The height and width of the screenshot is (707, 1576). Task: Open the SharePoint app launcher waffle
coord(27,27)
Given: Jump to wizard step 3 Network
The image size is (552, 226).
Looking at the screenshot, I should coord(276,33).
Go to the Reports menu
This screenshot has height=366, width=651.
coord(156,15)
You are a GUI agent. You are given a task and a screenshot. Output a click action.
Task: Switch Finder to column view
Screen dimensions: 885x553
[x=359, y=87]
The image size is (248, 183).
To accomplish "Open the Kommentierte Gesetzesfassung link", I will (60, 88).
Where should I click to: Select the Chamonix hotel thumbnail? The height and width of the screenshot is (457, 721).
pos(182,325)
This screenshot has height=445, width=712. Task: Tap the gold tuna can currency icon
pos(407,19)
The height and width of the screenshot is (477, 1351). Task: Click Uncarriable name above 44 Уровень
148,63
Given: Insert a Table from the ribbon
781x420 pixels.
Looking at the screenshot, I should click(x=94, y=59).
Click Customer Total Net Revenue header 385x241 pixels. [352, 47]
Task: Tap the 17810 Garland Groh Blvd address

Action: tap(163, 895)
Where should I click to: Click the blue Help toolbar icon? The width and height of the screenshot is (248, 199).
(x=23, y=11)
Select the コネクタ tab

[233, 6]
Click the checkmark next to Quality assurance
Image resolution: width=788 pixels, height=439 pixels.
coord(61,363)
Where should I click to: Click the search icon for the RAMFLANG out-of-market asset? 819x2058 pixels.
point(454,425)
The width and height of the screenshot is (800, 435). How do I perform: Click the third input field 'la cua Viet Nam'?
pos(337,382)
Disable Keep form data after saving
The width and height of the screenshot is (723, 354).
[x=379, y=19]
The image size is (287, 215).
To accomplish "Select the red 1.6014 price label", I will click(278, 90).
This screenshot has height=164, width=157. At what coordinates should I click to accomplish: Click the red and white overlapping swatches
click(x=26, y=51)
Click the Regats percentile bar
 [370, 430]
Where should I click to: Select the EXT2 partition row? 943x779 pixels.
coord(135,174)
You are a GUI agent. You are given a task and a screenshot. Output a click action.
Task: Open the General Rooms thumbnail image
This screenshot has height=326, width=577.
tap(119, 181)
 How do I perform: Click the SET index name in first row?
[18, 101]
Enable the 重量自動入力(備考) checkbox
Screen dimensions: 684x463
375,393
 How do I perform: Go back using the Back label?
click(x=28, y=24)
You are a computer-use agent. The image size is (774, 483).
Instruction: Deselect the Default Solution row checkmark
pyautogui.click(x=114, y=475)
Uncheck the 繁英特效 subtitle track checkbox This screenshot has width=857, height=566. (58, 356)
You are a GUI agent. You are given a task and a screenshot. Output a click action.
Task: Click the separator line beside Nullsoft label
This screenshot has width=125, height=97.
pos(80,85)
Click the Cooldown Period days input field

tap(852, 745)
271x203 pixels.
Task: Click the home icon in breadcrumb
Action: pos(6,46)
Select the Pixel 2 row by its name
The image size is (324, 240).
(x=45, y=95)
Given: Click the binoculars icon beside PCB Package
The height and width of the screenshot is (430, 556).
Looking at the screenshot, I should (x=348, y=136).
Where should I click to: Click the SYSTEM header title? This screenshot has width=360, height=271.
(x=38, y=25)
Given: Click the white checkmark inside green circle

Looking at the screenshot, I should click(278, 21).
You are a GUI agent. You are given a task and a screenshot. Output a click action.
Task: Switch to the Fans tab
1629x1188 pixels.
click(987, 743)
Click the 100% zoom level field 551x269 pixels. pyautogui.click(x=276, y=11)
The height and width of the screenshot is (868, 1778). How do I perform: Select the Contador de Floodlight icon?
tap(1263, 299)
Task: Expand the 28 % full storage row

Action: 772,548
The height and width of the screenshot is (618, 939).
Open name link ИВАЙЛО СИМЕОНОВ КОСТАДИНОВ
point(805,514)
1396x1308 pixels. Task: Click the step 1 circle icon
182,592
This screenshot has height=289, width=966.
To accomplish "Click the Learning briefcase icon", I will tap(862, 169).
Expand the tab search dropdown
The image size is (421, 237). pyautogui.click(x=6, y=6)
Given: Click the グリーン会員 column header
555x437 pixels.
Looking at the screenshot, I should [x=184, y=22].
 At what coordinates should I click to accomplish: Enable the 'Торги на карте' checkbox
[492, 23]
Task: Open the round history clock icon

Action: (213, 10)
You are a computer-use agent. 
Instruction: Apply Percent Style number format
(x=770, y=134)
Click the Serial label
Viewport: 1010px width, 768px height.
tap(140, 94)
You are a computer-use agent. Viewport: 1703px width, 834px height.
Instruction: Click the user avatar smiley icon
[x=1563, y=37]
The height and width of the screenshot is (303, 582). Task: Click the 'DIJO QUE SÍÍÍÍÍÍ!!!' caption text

───

**Problem requirements:** Say how many lines of the entries above include the word "will", giving the number alone.

**Expected output:** 3